Encerclement… Situation dangereuse… Les Russes ont gagné les abords de… Nous sommes dans la souricière… On fait appel à la Luftwaffe. En fait de Luftwaffe, c’était les « Yak » et les « Il » qui vrombissaient dans le ciel bleu très pâle et les impacts de leurs bombes faisaient vibrer, sans discontinuer, ce qui restait de la ville.
Que se passait-il exactement ? Peu d’entre nous le savaient au juste. Toujours est-il que je me souviens encore d’un certain rassemblement qui amena les sous-offs jusque dans la cave-infirmerie et où il fallut avoir au moins une patte en moins pour y demeurer. Je fus évidemment parmi les disponibles et reconduit avec des copains pleins de pansements dans une zone proche des opérations.

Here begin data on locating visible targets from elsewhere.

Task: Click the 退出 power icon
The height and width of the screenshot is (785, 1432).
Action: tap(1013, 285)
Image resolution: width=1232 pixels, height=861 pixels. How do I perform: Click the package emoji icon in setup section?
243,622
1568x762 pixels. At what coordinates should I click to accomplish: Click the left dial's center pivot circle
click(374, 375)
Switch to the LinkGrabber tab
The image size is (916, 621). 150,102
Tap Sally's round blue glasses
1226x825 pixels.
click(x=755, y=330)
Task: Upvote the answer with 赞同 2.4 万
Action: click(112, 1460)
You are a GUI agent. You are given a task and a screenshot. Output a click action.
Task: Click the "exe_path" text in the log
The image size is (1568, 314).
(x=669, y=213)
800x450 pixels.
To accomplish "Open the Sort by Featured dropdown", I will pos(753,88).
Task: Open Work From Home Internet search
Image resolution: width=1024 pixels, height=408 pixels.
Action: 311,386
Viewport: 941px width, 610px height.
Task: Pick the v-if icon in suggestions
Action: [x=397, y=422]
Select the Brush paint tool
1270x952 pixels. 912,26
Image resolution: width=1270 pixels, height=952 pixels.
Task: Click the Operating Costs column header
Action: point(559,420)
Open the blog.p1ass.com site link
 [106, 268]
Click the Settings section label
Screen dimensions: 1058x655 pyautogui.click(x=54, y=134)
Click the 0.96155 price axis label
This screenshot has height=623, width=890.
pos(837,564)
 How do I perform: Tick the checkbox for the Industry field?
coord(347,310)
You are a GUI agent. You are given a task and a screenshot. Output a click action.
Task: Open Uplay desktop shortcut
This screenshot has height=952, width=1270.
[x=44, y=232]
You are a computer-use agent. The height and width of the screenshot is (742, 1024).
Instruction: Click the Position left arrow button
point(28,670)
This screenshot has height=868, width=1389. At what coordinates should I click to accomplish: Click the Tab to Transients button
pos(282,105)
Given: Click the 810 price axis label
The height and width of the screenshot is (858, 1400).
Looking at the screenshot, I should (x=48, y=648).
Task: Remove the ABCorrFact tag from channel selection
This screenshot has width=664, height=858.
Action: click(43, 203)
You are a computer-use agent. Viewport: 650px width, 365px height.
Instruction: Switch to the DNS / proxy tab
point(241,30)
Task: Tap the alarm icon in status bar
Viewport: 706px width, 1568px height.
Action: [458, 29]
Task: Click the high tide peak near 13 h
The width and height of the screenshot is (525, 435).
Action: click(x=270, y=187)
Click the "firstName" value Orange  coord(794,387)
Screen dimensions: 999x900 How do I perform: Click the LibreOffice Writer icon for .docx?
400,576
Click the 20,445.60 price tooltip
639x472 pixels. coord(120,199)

Sur un vaste espace désert, bordé de maisons sans toit, un rassemblement hâtif essayait de s’organiser. Je reconnus immédiatement, parmi les cinq ou six officiers présents, Herr Hauptmann Wesreidau. Pas très loin, au nord-est, la bourrasque des orgues de Staline couvrait, par son bruit, les ordres, les conversations, et provoquait une houle difficile à maîtriser dans nos rangs. Moi, j’étais encore très malade. Un sale goût envahissait ma bouche. Mes bottes et ma tenue seules semblaient maintenir mon corps amaigri et titubant.